Stored items:
****

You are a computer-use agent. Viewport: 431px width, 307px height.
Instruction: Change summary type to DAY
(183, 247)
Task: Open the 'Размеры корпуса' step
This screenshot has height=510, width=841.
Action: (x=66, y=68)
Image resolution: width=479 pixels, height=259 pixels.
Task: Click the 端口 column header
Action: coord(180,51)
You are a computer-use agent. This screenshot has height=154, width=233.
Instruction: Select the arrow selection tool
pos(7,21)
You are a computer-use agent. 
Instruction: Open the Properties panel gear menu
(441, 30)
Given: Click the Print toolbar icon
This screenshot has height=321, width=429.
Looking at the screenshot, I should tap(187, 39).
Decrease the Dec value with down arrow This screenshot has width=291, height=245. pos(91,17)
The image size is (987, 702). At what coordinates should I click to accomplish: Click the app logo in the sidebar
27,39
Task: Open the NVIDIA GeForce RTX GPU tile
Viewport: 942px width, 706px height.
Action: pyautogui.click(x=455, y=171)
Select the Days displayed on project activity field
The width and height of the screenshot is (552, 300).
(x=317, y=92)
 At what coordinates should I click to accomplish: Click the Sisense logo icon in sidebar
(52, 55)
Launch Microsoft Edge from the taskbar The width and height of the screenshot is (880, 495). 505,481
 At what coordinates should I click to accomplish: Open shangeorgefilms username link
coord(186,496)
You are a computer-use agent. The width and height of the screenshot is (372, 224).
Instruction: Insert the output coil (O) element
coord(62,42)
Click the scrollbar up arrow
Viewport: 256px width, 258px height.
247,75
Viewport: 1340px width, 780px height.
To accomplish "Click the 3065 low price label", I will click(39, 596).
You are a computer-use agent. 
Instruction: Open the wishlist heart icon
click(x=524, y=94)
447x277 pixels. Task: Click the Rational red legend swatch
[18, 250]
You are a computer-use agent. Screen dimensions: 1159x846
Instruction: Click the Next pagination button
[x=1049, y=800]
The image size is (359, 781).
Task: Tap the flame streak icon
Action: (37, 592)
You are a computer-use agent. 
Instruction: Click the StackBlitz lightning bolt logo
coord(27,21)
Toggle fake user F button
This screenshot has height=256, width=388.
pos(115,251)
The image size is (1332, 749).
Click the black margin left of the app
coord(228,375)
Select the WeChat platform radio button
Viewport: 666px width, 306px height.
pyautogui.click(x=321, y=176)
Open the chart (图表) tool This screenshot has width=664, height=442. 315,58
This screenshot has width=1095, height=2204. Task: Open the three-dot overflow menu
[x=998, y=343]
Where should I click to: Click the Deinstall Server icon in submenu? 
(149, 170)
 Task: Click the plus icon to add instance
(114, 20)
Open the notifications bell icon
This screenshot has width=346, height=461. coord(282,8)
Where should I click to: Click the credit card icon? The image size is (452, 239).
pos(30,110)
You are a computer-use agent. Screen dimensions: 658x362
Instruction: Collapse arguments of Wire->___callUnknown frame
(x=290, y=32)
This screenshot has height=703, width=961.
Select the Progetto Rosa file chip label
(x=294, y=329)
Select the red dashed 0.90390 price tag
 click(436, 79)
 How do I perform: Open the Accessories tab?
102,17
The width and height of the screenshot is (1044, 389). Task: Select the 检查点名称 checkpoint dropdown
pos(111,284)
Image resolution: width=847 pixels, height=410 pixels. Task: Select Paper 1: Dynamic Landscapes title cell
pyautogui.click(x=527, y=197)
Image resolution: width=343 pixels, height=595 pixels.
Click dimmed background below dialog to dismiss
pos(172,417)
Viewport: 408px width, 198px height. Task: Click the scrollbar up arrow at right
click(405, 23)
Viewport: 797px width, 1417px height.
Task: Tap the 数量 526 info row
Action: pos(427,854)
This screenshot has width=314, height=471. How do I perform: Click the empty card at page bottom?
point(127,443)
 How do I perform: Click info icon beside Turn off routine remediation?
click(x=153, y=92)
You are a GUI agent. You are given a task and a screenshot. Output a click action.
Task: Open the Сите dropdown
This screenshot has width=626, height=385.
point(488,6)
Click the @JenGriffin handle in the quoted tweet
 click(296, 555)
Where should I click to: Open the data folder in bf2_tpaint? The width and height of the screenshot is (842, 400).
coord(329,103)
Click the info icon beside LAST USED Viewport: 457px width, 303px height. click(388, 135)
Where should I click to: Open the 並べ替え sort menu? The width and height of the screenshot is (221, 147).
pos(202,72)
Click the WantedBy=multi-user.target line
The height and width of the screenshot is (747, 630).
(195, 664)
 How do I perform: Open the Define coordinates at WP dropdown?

****

* **PROBLEM TO WORK ON**:
Restate every entry above word for word.

* **EXERCISE SOLUTION**:
You are a computer-use agent. Viewport: 431px width, 307px height.
Instruction: Change summary type to DAY
(183, 247)
Task: Open the 'Размеры корпуса' step
This screenshot has height=510, width=841.
Action: (x=66, y=68)
Image resolution: width=479 pixels, height=259 pixels.
Task: Click the 端口 column header
Action: coord(180,51)
You are a computer-use agent. This screenshot has height=154, width=233.
Instruction: Select the arrow selection tool
pos(7,21)
You are a computer-use agent. 
Instruction: Open the Properties panel gear menu
(441, 30)
Given: Click the Print toolbar icon
This screenshot has height=321, width=429.
Looking at the screenshot, I should tap(187, 39).
Decrease the Dec value with down arrow This screenshot has width=291, height=245. pos(91,17)
The image size is (987, 702). At what coordinates should I click to accomplish: Click the app logo in the sidebar
27,39
Task: Open the NVIDIA GeForce RTX GPU tile
Viewport: 942px width, 706px height.
Action: pyautogui.click(x=455, y=171)
Select the Days displayed on project activity field
The width and height of the screenshot is (552, 300).
(x=317, y=92)
 At what coordinates should I click to accomplish: Click the Sisense logo icon in sidebar
(52, 55)
Launch Microsoft Edge from the taskbar The width and height of the screenshot is (880, 495). 505,481
 At what coordinates should I click to accomplish: Open shangeorgefilms username link
coord(186,496)
You are a computer-use agent. The width and height of the screenshot is (372, 224).
Instruction: Insert the output coil (O) element
coord(62,42)
Click the scrollbar up arrow
Viewport: 256px width, 258px height.
247,75
Viewport: 1340px width, 780px height.
To accomplish "Click the 3065 low price label", I will click(39, 596).
You are a computer-use agent. 
Instruction: Open the wishlist heart icon
click(x=524, y=94)
447x277 pixels. Task: Click the Rational red legend swatch
[18, 250]
You are a computer-use agent. Screen dimensions: 1159x846
Instruction: Click the Next pagination button
[x=1049, y=800]
The image size is (359, 781).
Task: Tap the flame streak icon
Action: (37, 592)
You are a computer-use agent. 
Instruction: Click the StackBlitz lightning bolt logo
coord(27,21)
Toggle fake user F button
This screenshot has height=256, width=388.
pos(115,251)
The image size is (1332, 749).
Click the black margin left of the app
coord(228,375)
Select the WeChat platform radio button
Viewport: 666px width, 306px height.
pyautogui.click(x=321, y=176)
Open the chart (图表) tool This screenshot has width=664, height=442. 315,58
This screenshot has width=1095, height=2204. Task: Open the three-dot overflow menu
[x=998, y=343]
Where should I click to: Click the Deinstall Server icon in submenu? 
(149, 170)
 Task: Click the plus icon to add instance
(114, 20)
Open the notifications bell icon
This screenshot has width=346, height=461. coord(282,8)
Where should I click to: Click the credit card icon? The image size is (452, 239).
pos(30,110)
You are a computer-use agent. Screen dimensions: 658x362
Instruction: Collapse arguments of Wire->___callUnknown frame
(x=290, y=32)
This screenshot has height=703, width=961.
Select the Progetto Rosa file chip label
(x=294, y=329)
Select the red dashed 0.90390 price tag
 click(436, 79)
 How do I perform: Open the Accessories tab?
102,17
The width and height of the screenshot is (1044, 389). Task: Select the 检查点名称 checkpoint dropdown
pos(111,284)
Image resolution: width=847 pixels, height=410 pixels. Task: Select Paper 1: Dynamic Landscapes title cell
pyautogui.click(x=527, y=197)
Image resolution: width=343 pixels, height=595 pixels.
Click dimmed background below dialog to dismiss
pos(172,417)
Viewport: 408px width, 198px height. Task: Click the scrollbar up arrow at right
click(405, 23)
Viewport: 797px width, 1417px height.
Task: Tap the 数量 526 info row
Action: pos(427,854)
This screenshot has width=314, height=471. How do I perform: Click the empty card at page bottom?
point(127,443)
 How do I perform: Click info icon beside Turn off routine remediation?
click(x=153, y=92)
You are a GUI agent. You are given a task and a screenshot. Output a click action.
Task: Open the Сите dropdown
This screenshot has width=626, height=385.
point(488,6)
Click the @JenGriffin handle in the quoted tweet
 click(296, 555)
Where should I click to: Open the data folder in bf2_tpaint? The width and height of the screenshot is (842, 400).
coord(329,103)
Click the info icon beside LAST USED Viewport: 457px width, 303px height. click(388, 135)
Where should I click to: Open the 並べ替え sort menu? The width and height of the screenshot is (221, 147).
pos(202,72)
Click the WantedBy=multi-user.target line
The height and width of the screenshot is (747, 630).
(195, 664)
 How do I perform: Open the Define coordinates at WP dropdown?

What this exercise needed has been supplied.